◆ EXERCISE: Return the following from the records below: each line, word for word, starting with the line that contains "Interviews + Artikel (353, 171)" and going on through the line that contains "Jugend (344, 408)", with nothing outside that range.

◆ RECORDS FOR THIS TASK:
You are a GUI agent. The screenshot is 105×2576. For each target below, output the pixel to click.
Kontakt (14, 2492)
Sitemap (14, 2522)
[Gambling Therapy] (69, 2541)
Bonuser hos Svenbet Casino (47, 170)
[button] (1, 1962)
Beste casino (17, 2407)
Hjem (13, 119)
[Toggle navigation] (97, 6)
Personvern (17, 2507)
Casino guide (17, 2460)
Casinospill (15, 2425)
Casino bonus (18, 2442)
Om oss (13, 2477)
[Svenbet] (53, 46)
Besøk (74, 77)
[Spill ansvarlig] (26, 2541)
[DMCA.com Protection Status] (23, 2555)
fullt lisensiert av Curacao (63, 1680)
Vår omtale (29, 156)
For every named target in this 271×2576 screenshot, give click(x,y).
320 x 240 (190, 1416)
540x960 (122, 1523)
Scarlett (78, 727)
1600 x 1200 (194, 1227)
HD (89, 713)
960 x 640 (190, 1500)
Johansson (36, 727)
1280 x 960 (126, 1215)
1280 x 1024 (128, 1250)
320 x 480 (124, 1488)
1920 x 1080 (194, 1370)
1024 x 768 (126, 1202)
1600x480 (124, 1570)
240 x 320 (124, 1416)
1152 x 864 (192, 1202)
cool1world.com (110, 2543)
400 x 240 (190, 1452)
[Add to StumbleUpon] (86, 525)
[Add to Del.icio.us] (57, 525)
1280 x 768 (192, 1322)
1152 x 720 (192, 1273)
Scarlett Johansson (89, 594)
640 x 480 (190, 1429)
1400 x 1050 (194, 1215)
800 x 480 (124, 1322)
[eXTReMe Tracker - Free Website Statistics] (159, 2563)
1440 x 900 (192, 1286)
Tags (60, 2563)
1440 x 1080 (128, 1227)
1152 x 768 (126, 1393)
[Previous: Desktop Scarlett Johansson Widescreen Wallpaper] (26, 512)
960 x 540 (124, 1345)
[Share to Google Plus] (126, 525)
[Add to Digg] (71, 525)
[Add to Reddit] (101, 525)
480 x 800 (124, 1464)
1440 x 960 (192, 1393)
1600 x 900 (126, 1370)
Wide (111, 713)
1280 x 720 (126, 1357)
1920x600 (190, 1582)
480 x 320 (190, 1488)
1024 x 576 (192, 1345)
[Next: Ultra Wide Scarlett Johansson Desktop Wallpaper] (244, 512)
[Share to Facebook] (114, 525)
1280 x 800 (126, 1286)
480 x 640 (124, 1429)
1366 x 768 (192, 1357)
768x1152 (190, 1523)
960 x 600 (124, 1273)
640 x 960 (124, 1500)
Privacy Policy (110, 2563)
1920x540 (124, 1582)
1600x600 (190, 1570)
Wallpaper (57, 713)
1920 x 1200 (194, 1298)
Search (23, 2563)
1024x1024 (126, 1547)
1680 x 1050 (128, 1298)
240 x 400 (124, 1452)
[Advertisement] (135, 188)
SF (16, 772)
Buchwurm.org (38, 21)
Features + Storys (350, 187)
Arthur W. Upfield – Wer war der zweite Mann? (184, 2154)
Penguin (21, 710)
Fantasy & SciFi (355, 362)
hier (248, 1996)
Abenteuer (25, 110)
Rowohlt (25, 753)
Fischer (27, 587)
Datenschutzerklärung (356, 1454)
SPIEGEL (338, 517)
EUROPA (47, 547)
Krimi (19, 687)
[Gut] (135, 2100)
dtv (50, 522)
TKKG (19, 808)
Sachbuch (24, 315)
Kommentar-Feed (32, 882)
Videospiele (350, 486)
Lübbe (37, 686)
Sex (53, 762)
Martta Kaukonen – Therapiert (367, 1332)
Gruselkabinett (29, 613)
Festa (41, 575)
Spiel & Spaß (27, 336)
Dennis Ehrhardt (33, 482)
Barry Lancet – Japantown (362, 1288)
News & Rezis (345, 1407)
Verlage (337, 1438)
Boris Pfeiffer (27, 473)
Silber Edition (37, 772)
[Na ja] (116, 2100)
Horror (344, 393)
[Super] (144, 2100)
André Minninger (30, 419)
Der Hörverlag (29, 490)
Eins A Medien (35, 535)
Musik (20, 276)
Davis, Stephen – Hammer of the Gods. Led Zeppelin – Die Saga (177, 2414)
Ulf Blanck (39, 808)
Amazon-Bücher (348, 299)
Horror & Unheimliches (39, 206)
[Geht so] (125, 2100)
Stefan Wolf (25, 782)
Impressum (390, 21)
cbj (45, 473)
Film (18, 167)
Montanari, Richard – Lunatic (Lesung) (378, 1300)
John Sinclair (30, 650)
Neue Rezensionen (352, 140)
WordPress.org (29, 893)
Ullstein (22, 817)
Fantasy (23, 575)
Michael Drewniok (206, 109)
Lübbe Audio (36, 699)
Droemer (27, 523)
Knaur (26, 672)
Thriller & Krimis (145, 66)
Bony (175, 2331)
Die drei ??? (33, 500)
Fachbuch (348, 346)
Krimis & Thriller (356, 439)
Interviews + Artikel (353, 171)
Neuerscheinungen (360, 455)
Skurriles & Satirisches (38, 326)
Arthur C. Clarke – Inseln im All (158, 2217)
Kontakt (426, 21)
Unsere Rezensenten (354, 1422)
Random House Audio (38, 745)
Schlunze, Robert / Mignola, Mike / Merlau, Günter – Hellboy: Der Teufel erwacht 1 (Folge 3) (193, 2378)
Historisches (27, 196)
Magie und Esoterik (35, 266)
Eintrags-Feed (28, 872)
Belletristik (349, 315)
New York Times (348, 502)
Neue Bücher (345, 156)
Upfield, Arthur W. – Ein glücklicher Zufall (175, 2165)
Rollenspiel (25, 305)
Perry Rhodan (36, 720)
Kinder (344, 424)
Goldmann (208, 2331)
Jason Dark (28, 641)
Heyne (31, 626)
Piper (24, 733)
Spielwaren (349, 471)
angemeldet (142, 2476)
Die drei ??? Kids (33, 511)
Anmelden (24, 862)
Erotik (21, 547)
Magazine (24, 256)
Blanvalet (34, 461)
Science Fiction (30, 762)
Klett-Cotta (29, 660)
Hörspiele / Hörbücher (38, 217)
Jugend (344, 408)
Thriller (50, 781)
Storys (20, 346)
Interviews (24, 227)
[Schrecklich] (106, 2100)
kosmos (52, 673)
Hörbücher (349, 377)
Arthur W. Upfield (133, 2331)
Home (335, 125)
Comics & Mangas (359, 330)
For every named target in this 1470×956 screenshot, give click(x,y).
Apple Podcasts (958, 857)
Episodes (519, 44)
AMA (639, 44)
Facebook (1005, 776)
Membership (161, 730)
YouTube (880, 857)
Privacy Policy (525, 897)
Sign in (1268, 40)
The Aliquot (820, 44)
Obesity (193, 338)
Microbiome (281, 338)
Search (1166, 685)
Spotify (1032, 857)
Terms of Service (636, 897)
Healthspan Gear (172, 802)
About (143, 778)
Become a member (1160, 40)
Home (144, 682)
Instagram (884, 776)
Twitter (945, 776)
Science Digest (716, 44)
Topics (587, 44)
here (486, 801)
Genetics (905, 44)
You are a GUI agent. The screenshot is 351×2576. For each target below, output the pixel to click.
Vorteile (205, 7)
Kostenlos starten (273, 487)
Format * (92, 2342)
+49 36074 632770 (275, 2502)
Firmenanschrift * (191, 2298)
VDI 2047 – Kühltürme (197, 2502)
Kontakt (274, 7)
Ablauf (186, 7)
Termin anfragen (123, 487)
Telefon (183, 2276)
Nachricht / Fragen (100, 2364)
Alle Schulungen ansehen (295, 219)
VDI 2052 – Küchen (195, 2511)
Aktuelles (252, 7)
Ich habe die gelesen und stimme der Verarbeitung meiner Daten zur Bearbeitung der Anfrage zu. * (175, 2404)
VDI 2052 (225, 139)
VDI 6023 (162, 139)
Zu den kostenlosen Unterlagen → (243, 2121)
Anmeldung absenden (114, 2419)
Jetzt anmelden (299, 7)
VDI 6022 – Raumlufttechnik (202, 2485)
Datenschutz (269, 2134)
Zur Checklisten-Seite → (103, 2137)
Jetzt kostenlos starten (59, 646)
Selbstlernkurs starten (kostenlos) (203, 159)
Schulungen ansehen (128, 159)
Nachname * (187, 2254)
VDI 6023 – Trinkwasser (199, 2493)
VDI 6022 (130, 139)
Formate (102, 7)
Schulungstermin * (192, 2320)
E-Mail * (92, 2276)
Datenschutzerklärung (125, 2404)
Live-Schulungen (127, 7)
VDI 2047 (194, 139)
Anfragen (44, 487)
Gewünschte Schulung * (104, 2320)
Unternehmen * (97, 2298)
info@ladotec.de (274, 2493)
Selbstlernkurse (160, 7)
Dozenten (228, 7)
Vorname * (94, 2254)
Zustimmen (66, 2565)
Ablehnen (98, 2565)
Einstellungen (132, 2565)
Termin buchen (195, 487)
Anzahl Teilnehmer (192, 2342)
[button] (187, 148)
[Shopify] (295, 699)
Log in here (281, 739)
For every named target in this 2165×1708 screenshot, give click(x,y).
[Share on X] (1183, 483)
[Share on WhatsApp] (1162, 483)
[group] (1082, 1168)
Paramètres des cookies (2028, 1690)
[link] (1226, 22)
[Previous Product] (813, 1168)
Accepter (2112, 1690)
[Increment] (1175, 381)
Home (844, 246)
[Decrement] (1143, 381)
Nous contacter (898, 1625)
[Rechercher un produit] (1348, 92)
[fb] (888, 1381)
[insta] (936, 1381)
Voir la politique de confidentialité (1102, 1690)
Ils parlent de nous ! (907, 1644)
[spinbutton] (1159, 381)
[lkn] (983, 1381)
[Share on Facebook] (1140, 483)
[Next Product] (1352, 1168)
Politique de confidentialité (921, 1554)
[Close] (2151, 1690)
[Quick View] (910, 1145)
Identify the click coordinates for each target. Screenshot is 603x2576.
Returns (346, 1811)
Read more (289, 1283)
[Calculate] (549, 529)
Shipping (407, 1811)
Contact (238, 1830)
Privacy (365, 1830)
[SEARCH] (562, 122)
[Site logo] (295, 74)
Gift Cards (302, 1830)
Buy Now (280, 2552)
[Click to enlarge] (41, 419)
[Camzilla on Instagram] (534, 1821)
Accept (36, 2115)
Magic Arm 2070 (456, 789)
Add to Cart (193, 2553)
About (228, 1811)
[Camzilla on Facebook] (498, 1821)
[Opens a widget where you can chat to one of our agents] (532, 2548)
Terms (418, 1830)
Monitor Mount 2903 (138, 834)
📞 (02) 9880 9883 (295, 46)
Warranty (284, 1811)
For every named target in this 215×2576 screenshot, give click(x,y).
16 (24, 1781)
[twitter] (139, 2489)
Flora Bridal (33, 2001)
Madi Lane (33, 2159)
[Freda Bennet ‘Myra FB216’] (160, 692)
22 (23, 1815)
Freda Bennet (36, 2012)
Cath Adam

◆ RESULT FOR THIS TASK:
Interviews + Artikel (353, 171)
Neuerscheinungen (360, 455)
Skurriles & Satirisches (38, 326)
Arthur C. Clarke – Inseln im All (158, 2217)
Kontakt (426, 21)
Unsere Rezensenten (354, 1422)
Random House Audio (38, 745)
Schlunze, Robert / Mignola, Mike / Merlau, Günter – Hellboy: Der Teufel erwacht 1 (Folge 3) (193, 2378)
Historisches (27, 196)
Magie und Esoterik (35, 266)
Eintrags-Feed (28, 872)
Belletristik (349, 315)
New York Times (348, 502)
Neue Bücher (345, 156)
Upfield, Arthur W. – Ein glücklicher Zufall (175, 2165)
Rollenspiel (25, 305)
Perry Rhodan (36, 720)
Kinder (344, 424)
Goldmann (208, 2331)
Jason Dark (28, 641)
Heyne (31, 626)
Piper (24, 733)
Spielwaren (349, 471)
angemeldet (142, 2476)
Die drei ??? Kids (33, 511)
Anmelden (24, 862)
Erotik (21, 547)
Magazine (24, 256)
Blanvalet (34, 461)
Science Fiction (30, 762)
Klett-Cotta (29, 660)
Hörspiele / Hörbücher (38, 217)
Jugend (344, 408)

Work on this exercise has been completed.